İnsanın fıtrat olarak kötü olduğu gerçeğini kabullenmesi bir nevi insanoğlunun kendi gerçeğinin sınırlarına varmasıdır. Her insan bu ümitsizliğin pençesinde kıvranmıştır bir dönem.
Bu kitap da tıpkı böyle hissettirdi bana. Hep "hayır bu böyle olamaz" dedikçe, olmaz dediklerim oluverdi. İmkansız dediklerim monotonlaştı zihnimde.

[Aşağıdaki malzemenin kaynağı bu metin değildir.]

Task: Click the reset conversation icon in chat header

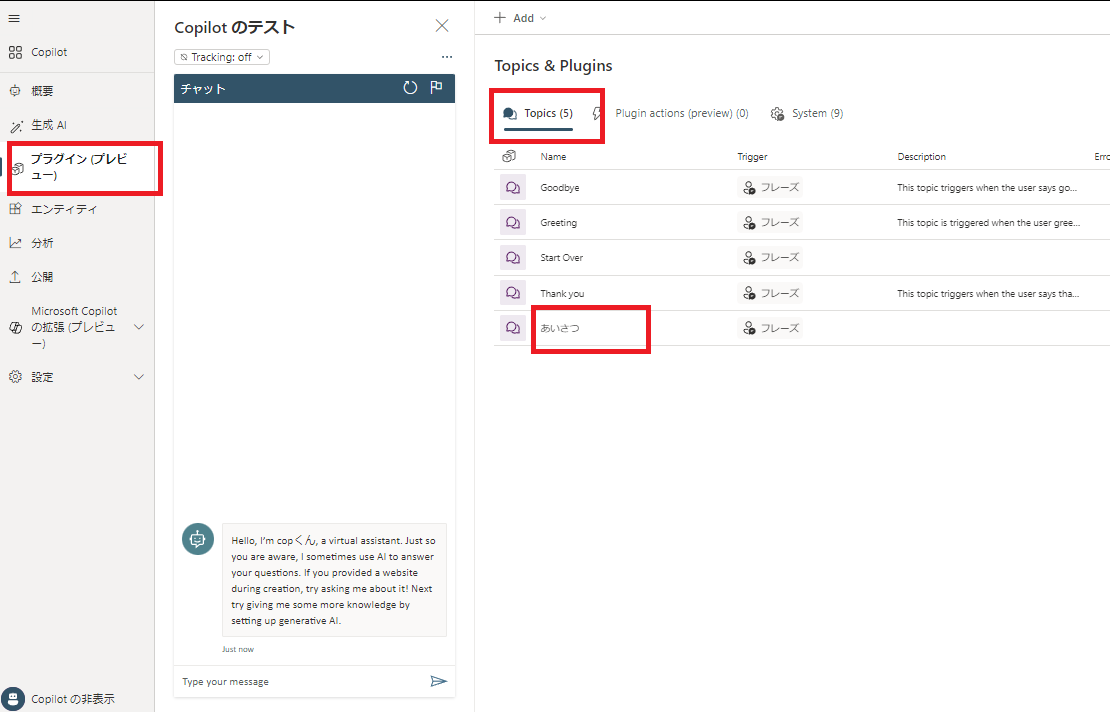Action: coord(410,88)
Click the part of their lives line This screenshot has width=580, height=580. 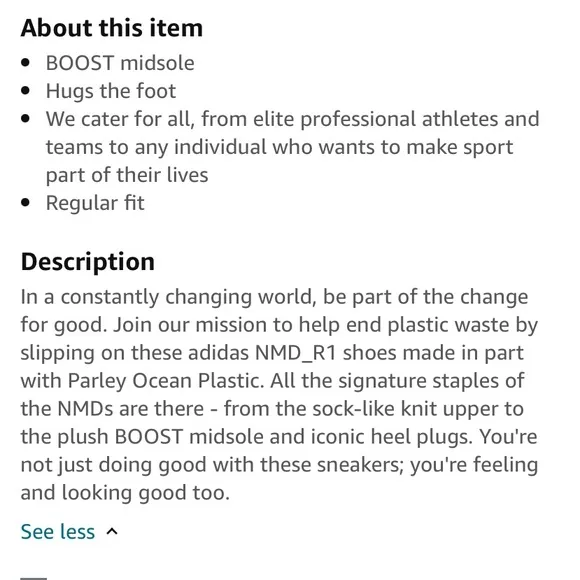(127, 175)
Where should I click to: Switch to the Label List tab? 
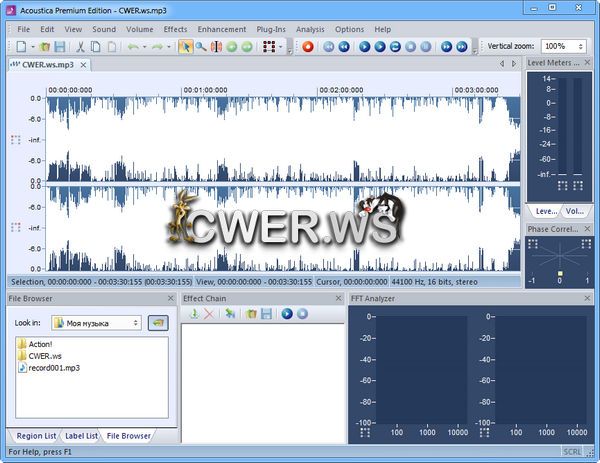pyautogui.click(x=81, y=435)
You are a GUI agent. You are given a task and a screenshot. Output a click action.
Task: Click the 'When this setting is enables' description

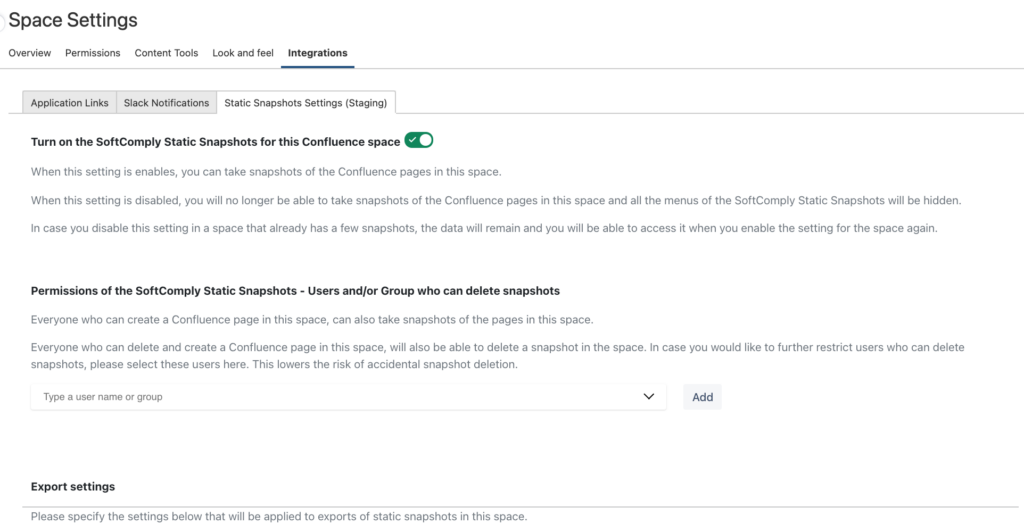coord(266,172)
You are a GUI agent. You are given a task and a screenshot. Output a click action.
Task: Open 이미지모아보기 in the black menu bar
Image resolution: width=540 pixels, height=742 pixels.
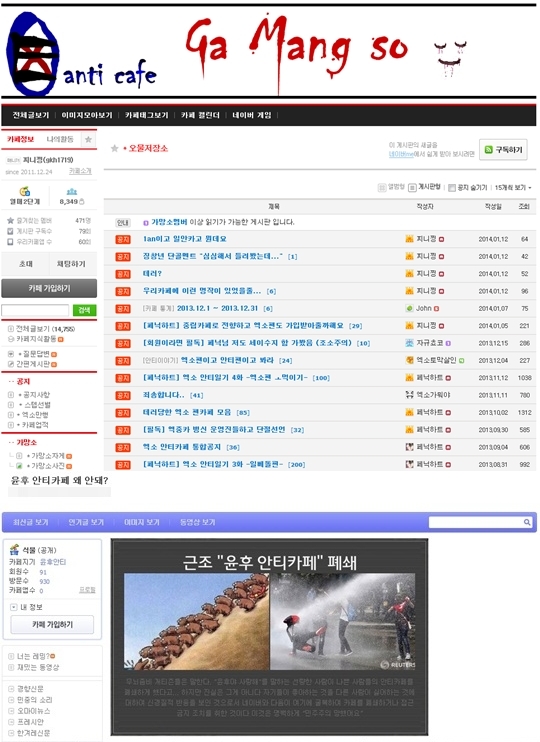[x=87, y=115]
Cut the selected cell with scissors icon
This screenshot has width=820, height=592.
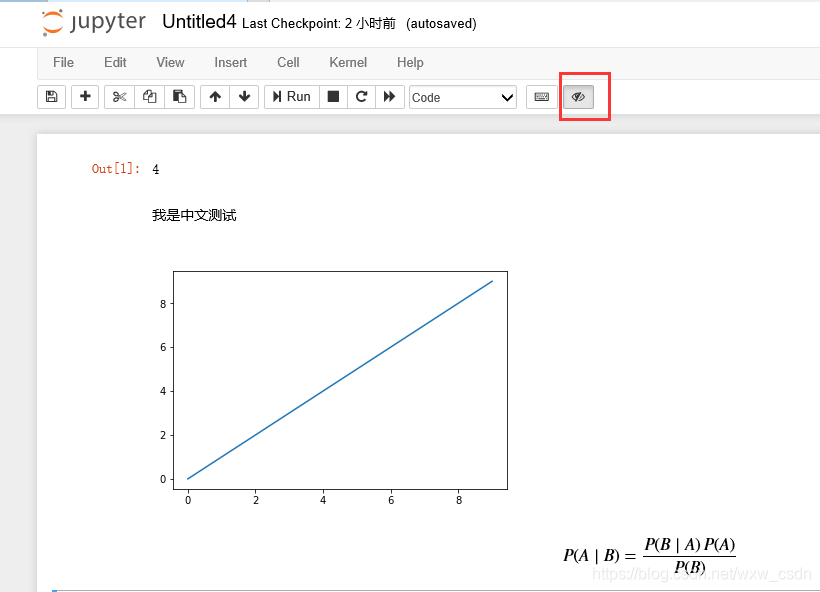119,96
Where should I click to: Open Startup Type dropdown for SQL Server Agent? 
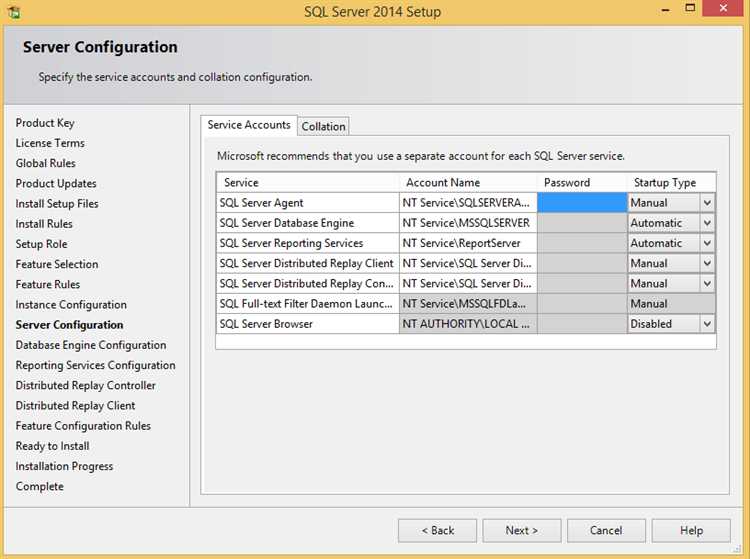point(707,203)
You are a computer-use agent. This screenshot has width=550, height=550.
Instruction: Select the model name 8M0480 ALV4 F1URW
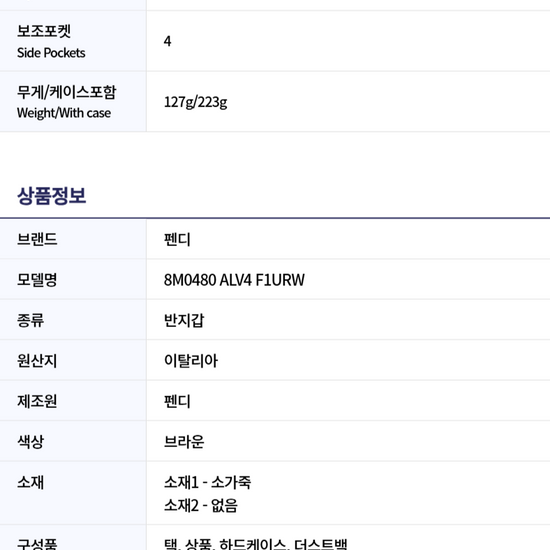pos(234,280)
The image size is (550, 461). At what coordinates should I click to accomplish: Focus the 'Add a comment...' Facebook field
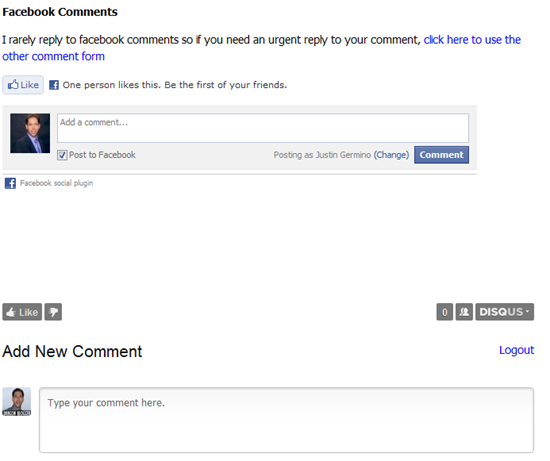(x=263, y=128)
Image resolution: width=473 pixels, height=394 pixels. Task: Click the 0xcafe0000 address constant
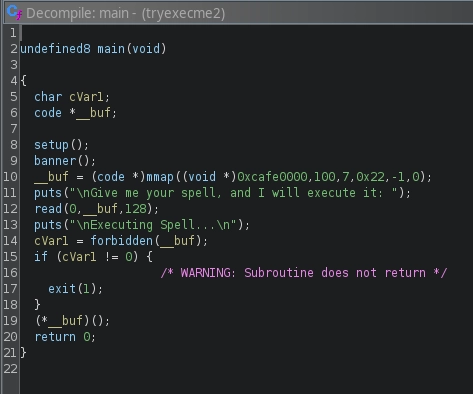pyautogui.click(x=272, y=177)
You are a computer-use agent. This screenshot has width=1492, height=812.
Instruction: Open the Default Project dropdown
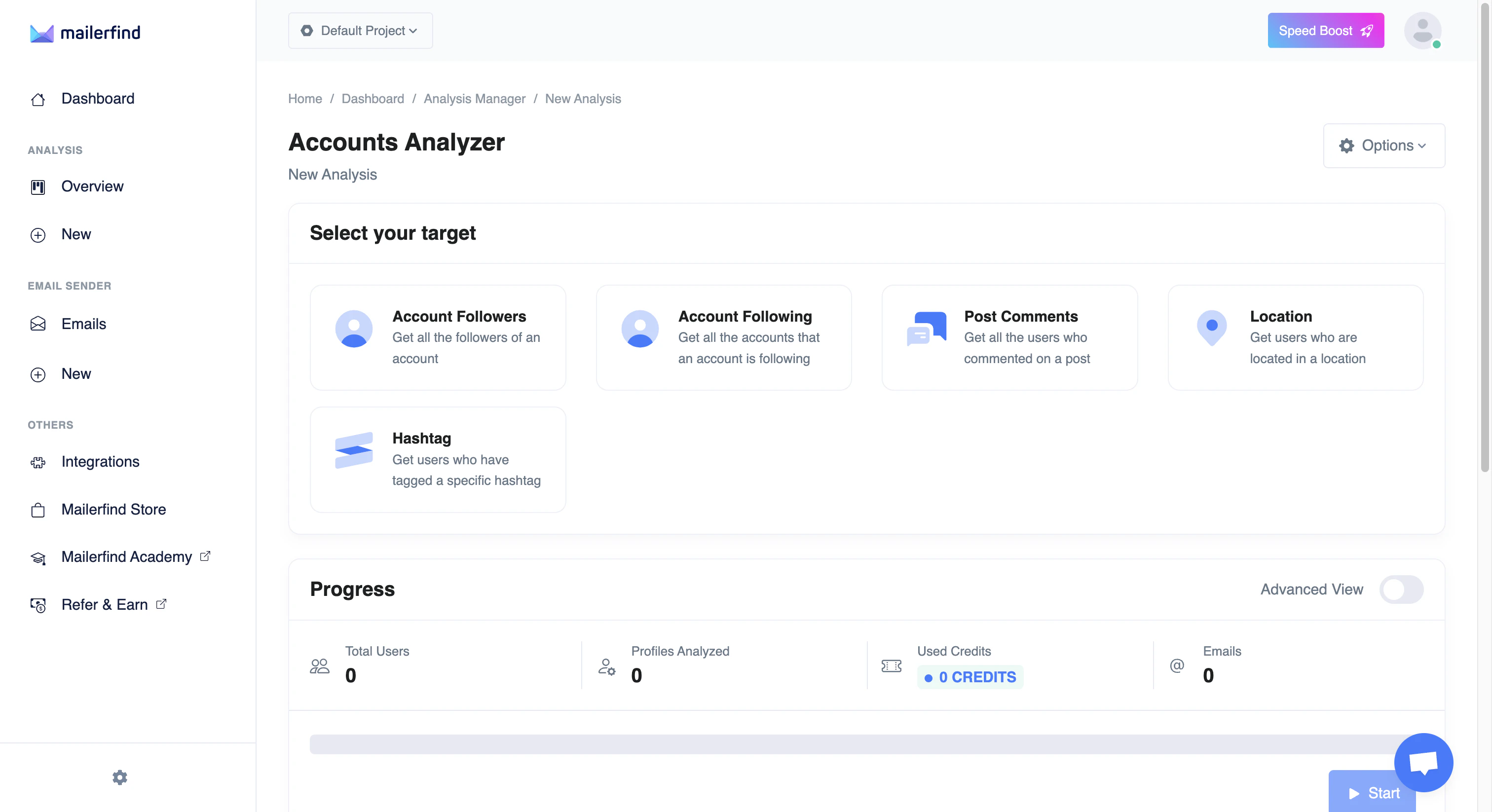coord(360,30)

"Karanlıkta iki gölge, umutsuz, ağır alacakaranlıkta birbirine uzanıyor. Elleri birleşiyor ve ışık, yüz altın kupadan dökülen bir güneşmişçesine sel olup yayılıyor..."
"Akhilleus'un ruhu bir yerde beni bekliyor ama erişebileceğim bir yer değil orası. Bizi gömün ve mezar taşlarına ismimizi kazıyın. Bırakın özgür olalım. Külleri benimkine karışıyor hiçbir şey hissetmiyorum..."
"Onu yalnızca dokunarak, yalnızca koklayarak, bile tanırdım; kör olsam bile nefeslerinden, ayaklarının yere vuruşundan tanırdım. Ölmüş olsam bile, dünyanın sonu gelmiş olsa bile tanırdım onu."
"Hem ünlü hem de mutlu ilk kahraman ben olacağım."Elimi tuttu avuçlarımızı birbirine dayadı."Yemin et."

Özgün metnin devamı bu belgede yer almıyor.